» **Activity**:
Among the records below, which lines contain the string "header"? Report them.

Pixel coordinate grounding data:
•••
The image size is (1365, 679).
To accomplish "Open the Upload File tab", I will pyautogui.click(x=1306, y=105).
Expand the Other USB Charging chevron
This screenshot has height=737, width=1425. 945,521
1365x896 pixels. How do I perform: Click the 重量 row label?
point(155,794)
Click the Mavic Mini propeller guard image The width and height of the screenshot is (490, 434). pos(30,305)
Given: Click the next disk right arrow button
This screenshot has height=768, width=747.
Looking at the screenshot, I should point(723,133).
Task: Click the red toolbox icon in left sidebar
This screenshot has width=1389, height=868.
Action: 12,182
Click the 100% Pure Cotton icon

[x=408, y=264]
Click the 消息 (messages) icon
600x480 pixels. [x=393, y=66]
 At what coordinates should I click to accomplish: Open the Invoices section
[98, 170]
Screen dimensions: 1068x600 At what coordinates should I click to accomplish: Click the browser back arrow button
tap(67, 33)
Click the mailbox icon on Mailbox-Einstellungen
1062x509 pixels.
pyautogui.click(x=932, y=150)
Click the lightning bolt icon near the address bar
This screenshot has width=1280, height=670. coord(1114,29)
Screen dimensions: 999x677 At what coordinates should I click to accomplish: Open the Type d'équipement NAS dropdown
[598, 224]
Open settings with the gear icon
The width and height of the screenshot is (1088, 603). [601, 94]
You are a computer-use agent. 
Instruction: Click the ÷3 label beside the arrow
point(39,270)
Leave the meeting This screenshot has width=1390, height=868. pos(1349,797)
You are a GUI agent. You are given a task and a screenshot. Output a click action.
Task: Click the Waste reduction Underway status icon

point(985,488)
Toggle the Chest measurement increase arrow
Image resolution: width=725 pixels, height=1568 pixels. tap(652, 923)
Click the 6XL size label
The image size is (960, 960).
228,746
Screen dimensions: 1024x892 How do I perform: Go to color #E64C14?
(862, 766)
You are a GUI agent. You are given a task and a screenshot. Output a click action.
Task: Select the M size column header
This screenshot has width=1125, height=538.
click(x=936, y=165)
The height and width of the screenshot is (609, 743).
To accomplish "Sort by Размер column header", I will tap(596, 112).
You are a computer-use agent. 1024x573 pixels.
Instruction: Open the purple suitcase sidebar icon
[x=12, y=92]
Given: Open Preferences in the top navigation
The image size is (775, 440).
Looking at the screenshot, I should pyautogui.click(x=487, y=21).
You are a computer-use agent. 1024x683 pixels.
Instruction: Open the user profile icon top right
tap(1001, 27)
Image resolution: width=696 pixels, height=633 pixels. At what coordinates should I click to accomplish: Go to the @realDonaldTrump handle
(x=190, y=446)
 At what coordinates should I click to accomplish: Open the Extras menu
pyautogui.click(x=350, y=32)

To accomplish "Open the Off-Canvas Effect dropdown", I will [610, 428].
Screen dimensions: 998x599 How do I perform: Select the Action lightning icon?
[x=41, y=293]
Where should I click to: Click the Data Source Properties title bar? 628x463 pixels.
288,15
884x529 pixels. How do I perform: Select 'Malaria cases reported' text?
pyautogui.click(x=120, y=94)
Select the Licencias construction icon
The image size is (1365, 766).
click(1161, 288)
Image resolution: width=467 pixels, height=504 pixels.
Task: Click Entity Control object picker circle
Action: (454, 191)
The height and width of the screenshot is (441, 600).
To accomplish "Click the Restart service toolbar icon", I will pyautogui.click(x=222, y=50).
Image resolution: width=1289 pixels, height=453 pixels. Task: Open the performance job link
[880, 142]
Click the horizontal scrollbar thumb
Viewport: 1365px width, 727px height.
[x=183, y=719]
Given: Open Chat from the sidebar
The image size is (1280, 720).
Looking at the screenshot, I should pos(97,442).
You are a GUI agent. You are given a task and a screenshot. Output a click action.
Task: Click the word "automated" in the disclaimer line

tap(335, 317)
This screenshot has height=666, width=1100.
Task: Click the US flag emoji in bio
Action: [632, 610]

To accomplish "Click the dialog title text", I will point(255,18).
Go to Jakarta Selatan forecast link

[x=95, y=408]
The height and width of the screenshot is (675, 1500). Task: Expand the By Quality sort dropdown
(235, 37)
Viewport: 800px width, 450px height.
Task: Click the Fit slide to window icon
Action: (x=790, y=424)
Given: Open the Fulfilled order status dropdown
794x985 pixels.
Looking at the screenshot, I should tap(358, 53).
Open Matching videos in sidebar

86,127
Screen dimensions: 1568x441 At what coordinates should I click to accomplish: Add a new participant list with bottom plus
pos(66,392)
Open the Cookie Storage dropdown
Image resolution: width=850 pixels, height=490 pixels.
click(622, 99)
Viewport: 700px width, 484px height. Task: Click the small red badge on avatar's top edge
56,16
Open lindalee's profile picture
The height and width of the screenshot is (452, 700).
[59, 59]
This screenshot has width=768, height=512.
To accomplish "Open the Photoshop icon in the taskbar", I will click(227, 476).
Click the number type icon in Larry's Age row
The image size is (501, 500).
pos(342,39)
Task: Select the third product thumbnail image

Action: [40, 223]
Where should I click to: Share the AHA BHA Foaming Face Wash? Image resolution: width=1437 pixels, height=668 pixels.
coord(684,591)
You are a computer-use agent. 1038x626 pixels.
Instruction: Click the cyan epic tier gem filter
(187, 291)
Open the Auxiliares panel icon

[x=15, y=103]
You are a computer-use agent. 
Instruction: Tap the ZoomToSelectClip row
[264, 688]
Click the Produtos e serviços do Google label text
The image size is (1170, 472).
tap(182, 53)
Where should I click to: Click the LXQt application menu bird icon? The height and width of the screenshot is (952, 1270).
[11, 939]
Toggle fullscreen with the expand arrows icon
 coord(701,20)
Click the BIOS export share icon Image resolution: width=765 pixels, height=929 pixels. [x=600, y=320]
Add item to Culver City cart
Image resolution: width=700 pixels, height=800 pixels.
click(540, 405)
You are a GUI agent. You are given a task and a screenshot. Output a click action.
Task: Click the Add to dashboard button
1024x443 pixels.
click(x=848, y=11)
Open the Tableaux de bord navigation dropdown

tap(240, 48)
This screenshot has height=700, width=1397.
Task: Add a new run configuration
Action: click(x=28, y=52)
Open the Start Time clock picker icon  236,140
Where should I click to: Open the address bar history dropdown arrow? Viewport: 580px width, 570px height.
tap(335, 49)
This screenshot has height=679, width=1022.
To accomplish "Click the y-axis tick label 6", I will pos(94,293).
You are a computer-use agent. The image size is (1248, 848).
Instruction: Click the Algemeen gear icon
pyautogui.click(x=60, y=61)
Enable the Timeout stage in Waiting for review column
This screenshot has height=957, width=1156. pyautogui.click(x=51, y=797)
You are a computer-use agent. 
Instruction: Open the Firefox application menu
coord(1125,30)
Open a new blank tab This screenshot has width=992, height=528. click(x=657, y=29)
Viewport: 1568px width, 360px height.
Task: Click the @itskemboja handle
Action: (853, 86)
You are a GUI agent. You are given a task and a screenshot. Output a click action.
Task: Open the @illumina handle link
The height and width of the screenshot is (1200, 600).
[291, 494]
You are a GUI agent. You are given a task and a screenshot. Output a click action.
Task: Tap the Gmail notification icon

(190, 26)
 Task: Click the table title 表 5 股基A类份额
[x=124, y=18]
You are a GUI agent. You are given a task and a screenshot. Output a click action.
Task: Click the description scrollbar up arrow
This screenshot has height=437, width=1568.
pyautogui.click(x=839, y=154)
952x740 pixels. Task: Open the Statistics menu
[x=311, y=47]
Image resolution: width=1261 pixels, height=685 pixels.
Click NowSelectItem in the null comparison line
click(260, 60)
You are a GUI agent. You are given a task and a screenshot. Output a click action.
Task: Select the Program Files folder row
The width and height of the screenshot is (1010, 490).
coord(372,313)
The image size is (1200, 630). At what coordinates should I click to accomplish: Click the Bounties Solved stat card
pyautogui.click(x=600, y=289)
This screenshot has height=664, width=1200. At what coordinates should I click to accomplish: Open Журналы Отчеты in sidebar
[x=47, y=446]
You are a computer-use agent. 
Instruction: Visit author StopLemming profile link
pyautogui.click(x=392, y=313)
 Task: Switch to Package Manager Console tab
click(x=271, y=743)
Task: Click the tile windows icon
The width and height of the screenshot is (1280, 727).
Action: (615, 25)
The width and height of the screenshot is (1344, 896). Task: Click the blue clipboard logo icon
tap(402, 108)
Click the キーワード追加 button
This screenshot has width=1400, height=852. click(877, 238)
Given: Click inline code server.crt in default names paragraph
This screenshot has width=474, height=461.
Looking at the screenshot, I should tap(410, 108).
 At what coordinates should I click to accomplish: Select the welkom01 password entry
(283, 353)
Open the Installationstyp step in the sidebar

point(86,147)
•••
» **Solution**:
Task: Select the M size column header
To accomplish "Sort by Размер column header", I will tap(596, 112).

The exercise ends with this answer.